“He had a genetic problem, [arrhythmogenic] right ventricular dysplasia, that made his right heart fail,” explained Dr. William T. Caine, a cardiothoracic surgeon at Intermountain Medical Center Heart Institute.
Known as ARVD, this rare form of cardiomyopathy is the leading cause of sudden cardiac death among athletes. According to a GoFundMe page set up by Olaf’s partner, Olaf has run three 100-milers, 42 marathons and numerous other events despite his heart problems.

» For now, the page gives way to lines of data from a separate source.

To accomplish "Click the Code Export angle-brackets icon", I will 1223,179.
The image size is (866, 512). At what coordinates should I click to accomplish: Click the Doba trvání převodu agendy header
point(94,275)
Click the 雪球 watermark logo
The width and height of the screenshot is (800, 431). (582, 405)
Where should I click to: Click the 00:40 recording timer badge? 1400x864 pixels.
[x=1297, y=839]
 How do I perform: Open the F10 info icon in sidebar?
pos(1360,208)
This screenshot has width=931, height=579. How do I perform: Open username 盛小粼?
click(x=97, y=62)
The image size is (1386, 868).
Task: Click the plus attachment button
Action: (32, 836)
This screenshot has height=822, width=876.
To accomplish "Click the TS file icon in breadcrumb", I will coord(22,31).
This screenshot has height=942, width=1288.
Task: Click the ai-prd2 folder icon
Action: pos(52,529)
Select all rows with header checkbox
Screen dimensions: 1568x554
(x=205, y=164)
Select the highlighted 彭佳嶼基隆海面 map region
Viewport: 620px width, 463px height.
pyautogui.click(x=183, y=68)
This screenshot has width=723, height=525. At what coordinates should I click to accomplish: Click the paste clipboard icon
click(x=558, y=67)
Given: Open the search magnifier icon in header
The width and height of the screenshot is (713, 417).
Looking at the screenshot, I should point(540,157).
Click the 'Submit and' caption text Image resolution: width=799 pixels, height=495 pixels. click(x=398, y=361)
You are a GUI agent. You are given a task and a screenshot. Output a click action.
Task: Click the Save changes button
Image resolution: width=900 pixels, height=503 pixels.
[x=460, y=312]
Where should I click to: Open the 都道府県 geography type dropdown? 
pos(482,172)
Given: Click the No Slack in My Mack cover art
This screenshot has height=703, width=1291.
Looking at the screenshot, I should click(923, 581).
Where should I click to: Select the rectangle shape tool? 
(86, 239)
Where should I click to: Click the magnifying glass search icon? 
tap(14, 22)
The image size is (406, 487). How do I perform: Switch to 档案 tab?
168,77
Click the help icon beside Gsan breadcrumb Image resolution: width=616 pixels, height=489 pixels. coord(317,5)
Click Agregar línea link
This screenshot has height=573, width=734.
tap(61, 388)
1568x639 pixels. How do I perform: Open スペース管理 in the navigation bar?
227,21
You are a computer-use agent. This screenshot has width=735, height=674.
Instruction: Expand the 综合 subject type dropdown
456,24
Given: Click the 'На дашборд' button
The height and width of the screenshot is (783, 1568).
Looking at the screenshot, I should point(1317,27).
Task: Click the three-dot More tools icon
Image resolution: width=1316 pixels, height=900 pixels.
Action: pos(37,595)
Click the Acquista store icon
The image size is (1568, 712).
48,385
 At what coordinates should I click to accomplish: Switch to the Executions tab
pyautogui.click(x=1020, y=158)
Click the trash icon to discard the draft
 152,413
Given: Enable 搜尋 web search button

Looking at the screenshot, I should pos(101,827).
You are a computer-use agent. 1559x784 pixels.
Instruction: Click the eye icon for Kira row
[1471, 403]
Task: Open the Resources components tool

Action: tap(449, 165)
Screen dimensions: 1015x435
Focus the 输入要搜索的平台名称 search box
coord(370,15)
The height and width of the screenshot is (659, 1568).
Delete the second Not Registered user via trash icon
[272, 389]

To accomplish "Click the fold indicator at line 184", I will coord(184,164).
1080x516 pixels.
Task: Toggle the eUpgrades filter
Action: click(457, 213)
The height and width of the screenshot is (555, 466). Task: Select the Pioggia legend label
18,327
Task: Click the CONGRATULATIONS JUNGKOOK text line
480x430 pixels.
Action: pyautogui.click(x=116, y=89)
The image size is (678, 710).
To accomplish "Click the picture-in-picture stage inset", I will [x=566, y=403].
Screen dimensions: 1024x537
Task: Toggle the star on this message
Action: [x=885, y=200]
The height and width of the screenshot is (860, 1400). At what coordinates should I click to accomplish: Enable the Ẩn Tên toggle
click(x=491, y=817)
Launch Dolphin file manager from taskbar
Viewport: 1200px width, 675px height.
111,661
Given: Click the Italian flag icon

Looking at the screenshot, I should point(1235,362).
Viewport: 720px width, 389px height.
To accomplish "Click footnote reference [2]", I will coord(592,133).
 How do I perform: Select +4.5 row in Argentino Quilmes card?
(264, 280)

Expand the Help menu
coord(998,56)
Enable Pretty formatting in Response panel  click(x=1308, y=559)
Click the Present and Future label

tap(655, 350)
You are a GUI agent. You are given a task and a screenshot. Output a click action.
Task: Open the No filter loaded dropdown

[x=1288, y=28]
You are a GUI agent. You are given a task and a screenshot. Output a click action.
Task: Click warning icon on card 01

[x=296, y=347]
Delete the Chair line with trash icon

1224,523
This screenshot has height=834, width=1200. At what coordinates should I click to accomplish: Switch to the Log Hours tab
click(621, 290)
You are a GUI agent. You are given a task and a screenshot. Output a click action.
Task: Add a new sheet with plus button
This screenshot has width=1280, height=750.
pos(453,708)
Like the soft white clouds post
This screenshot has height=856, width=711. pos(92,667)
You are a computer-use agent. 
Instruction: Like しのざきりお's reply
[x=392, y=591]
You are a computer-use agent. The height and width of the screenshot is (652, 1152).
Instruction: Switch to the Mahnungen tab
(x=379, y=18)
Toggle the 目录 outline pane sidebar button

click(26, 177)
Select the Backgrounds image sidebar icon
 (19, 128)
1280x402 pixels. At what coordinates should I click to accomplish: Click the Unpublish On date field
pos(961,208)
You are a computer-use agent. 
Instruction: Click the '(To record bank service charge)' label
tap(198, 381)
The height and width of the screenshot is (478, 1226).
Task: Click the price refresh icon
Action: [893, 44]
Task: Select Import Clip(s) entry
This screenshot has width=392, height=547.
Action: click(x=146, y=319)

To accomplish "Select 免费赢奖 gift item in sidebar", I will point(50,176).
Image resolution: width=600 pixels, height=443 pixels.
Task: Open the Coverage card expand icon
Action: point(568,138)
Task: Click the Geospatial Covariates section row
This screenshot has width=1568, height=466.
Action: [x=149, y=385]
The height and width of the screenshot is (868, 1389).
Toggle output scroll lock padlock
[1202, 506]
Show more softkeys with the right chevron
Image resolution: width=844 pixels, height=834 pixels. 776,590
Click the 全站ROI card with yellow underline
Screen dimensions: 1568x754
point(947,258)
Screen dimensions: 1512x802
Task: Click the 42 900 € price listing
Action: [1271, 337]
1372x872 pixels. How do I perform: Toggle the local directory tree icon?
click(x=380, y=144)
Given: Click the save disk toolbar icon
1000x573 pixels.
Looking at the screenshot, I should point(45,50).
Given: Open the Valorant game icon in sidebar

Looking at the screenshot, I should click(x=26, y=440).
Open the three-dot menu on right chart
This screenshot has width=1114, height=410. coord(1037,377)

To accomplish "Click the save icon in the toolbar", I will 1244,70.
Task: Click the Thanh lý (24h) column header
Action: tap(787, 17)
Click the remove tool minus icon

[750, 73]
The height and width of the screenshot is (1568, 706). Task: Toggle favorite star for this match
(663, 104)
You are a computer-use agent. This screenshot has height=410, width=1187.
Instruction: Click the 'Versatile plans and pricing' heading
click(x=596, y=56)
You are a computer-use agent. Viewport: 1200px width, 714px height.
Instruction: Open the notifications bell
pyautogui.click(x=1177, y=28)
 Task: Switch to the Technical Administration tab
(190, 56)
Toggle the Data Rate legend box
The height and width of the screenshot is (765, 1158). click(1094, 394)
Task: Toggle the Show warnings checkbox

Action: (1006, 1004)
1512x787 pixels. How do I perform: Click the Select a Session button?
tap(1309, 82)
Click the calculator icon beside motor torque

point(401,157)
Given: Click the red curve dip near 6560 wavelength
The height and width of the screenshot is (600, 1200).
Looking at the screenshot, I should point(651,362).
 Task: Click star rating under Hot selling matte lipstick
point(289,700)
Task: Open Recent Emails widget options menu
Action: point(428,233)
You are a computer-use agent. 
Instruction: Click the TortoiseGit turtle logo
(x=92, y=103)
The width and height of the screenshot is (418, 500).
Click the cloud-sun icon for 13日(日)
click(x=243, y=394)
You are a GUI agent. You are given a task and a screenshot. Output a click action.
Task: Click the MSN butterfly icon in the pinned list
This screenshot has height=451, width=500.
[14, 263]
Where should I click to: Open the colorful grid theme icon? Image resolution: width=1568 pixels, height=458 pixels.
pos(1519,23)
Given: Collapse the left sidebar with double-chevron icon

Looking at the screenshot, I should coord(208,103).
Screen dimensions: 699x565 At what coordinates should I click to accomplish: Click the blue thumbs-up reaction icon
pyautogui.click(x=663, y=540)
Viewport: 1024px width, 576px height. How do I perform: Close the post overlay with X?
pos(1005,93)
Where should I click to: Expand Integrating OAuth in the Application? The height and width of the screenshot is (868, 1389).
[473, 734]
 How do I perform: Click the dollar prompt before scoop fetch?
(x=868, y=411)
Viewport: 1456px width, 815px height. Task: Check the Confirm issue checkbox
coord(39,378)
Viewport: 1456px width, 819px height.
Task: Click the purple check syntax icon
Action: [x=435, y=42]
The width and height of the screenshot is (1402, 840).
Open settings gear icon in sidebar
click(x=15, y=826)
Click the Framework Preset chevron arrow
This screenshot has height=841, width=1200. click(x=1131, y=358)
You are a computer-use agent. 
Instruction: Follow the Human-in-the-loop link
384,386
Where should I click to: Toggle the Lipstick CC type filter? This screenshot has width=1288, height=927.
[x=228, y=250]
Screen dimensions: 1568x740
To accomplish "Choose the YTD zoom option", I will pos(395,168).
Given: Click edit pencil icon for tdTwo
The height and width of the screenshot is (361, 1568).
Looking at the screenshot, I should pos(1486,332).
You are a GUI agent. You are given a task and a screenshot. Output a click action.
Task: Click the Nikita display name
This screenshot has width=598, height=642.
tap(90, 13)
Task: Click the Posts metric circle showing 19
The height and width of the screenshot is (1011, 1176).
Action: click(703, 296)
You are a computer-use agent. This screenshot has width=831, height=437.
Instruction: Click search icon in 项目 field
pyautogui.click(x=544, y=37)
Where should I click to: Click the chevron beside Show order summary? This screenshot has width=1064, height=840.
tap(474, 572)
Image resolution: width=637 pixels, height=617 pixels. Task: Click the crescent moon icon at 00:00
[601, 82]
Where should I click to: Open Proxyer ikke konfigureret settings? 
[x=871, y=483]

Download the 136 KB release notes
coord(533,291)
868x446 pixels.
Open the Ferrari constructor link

Olaf’s best option, according to Dr. Caine, was implantation of the SynCardia temporary Total Artificial Heart (TAH) as soon as possible. “Because it was his right side and because of the rhythm problems, those are two reasons why a total artificial heart was the best thing for him.”
Since receiving the TAH, Olaf’s focus has been on getting stronger for his eventual heart transplant. His current routine includes physical therapy multiple times a day and going on outdoor walks. “[Patients] feel like the transplant side of it is a much easier operation because they’re in such better shape when they go into it,” said Dr. Caine.
While the process has been difficult for Olaf at times, he remains optimistic and focused. “It’s a miracle,” Olaf says. “I think to myself every day, ‘I’d be dead if it weren’t for this,’ and waiting for a transplant is nothing because I’ve still got this thing to keep me going.”